A while ago some pointed me to Novel Rank while emphasing that it was like a drug for authors. You can't help going back to find out how your sales at Amazon are going. Now Amazon itself has come up with another way for authors to become depressed (or joyful if they've written bestsellers). It's part of the facility Author Central.

I ought to briefly deviate here to berate Amazon on its inconsistancy. Author Central is a great feature that lets authors add lots of information about themselves - even links to their blogs - that can be easily accessed from their books' pages. But it's only on It's not available on This really isn't good enough - get your act together, Amazon!

Any road up, this Author Central thingy now features a tab labelled 'Sales info.' Click it and you get all sorts of interesting statistics about your book sales in the US. There are total sales, breakdowns by geographic area and sales breakdowns for your three biggest selling titles. Now getting this on Amazon sales would be good - but this is actually much better. They are Neilsen BookScan sales. BookScan collects sales data from 10,000 retailers, online and offline - it's real sales data for real shops. Admittedly it doesn't have 100% cover. They reckon they report around 75% of retail print sales (no ebooks). So it includes Amazon, Borders and Barnes & Noble, for instance, but not Wal-Mart or Sam's Club. Even so it's a powerful reflection of what's going on.

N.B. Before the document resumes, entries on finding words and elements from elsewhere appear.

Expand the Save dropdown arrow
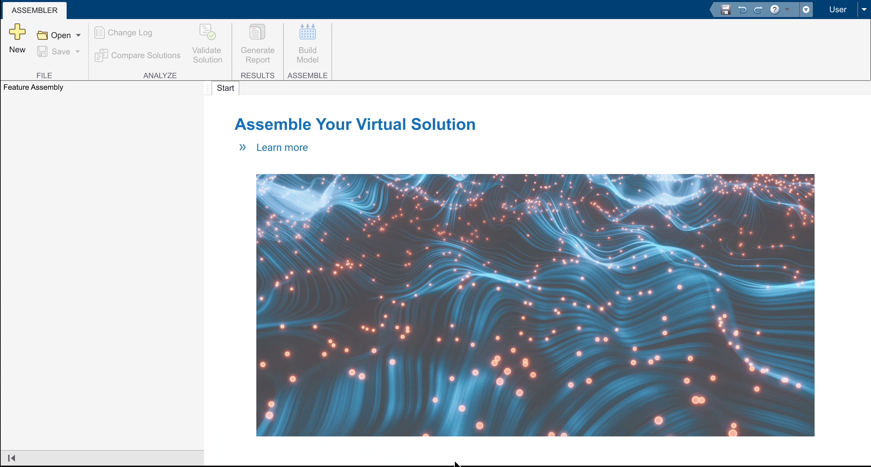The width and height of the screenshot is (871, 467). [x=78, y=52]
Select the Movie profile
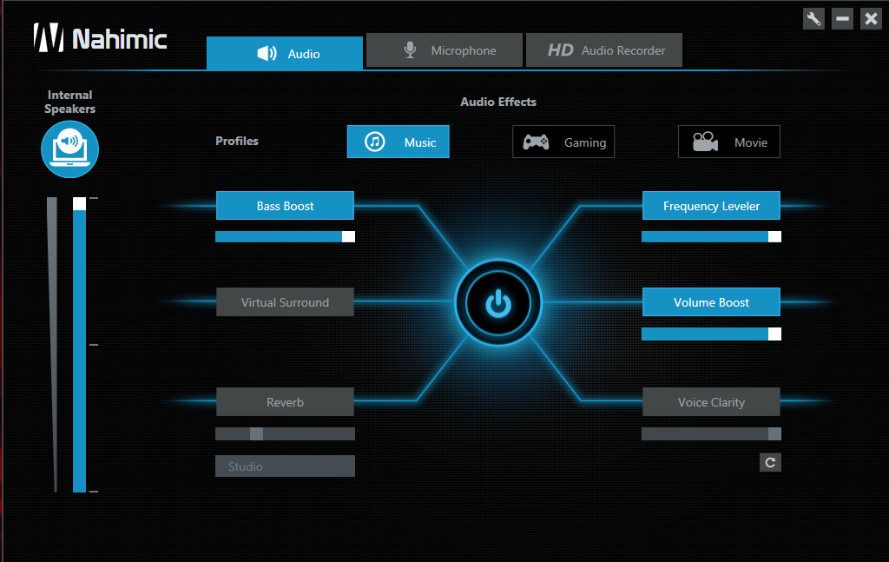This screenshot has width=889, height=562. click(x=728, y=142)
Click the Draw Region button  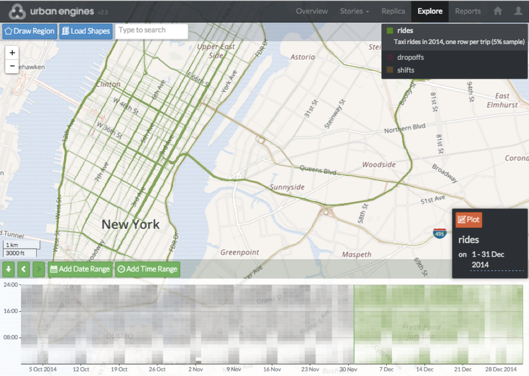point(30,31)
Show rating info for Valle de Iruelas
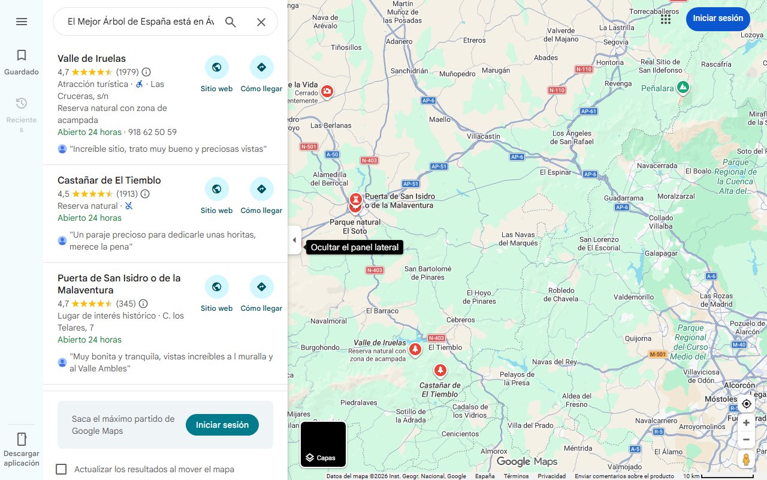Screen dimensions: 767x480 click(146, 72)
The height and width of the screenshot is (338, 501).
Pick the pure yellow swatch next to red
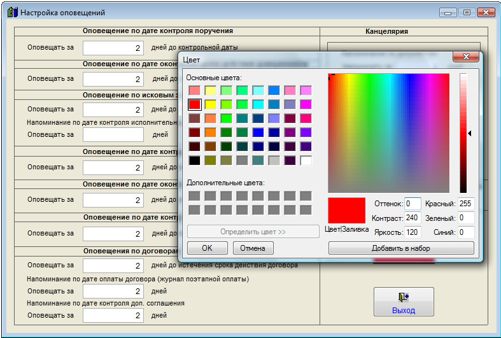coord(211,104)
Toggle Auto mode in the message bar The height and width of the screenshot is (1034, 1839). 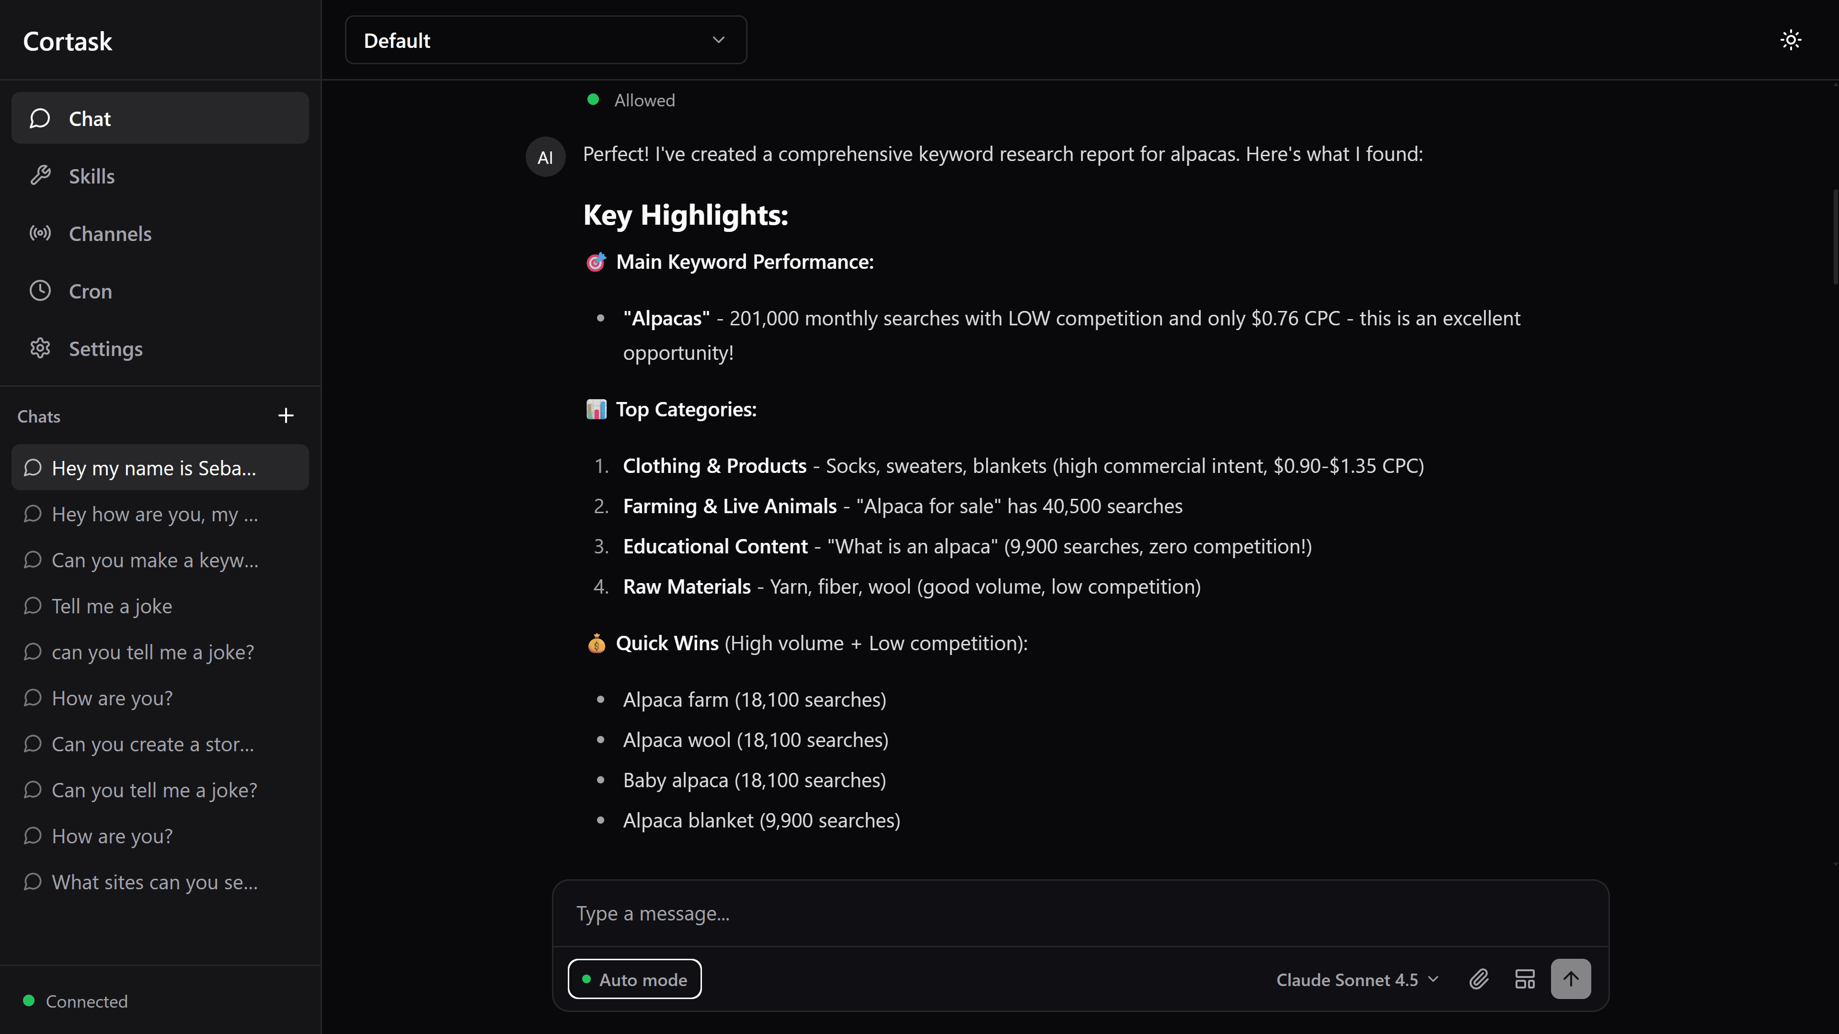click(634, 979)
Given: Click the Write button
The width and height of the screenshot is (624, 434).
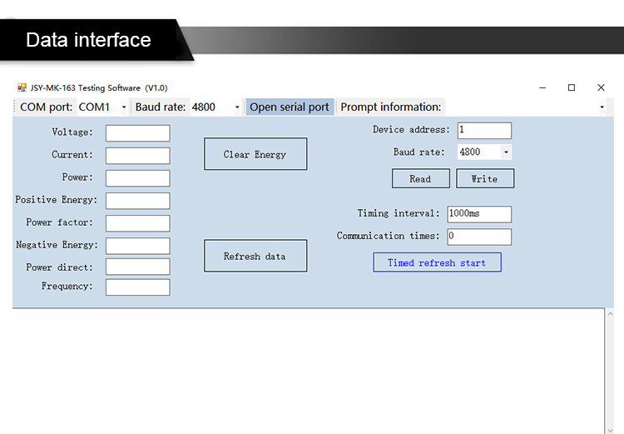Looking at the screenshot, I should (x=484, y=178).
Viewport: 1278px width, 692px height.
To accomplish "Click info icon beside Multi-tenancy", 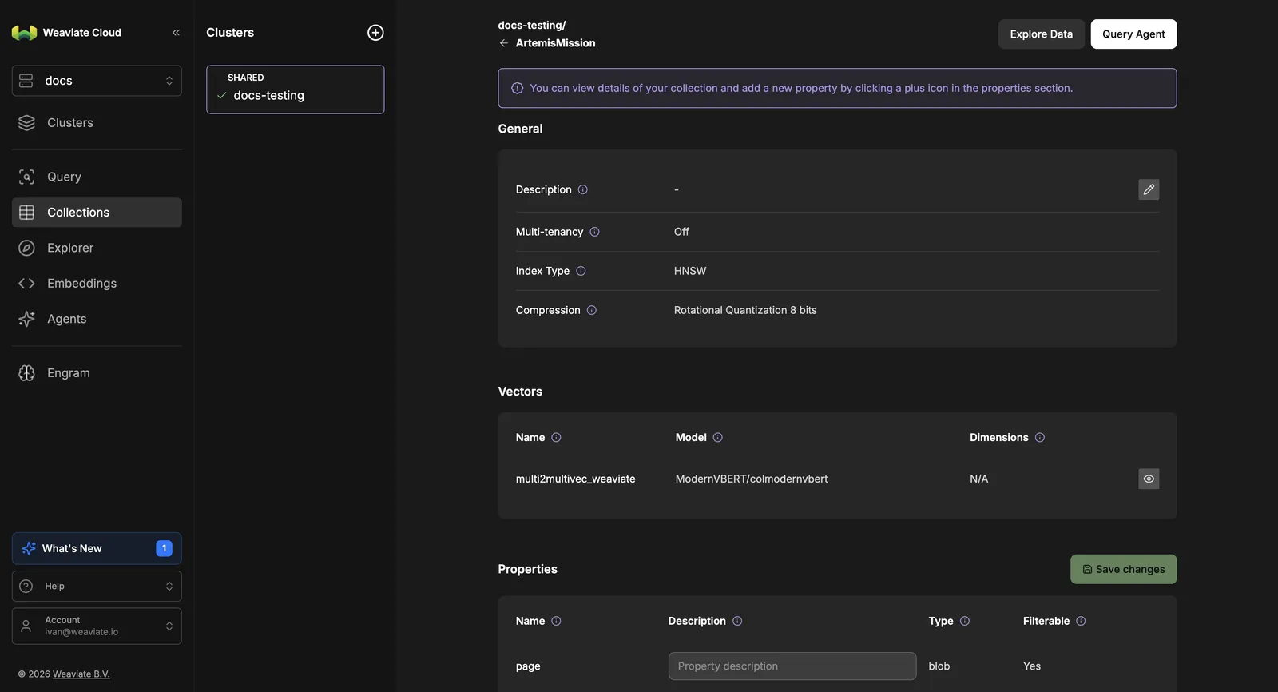I will click(x=594, y=232).
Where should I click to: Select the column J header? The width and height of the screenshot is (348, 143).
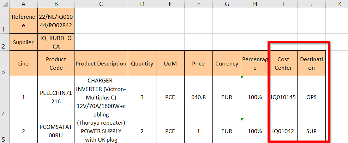(311, 4)
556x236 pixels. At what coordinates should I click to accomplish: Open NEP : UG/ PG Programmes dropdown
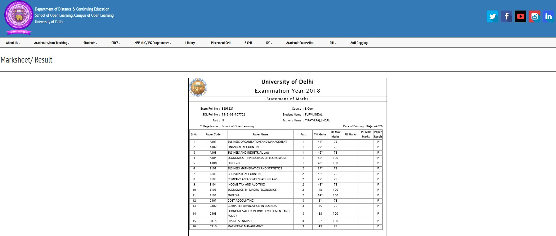[153, 43]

If you have books published in the US, can you resist? If you can take the rough with the smooth, take yourself off to Author Central and register. But don't say I didn't warn you.

In the image, don't ask me why Texas is yellow - it isn't on the original screen, it just happened in the screen capture process. You may like to know I'm most popular in New York, then LA - but that may well be true of most authors.


  1. That sure ain't the Lone Star State, pardner. Sure looks like New Mexico. At least from this angle.

  2. You're quite right (as always), Henry - in my defence, none of them look Texas shaped.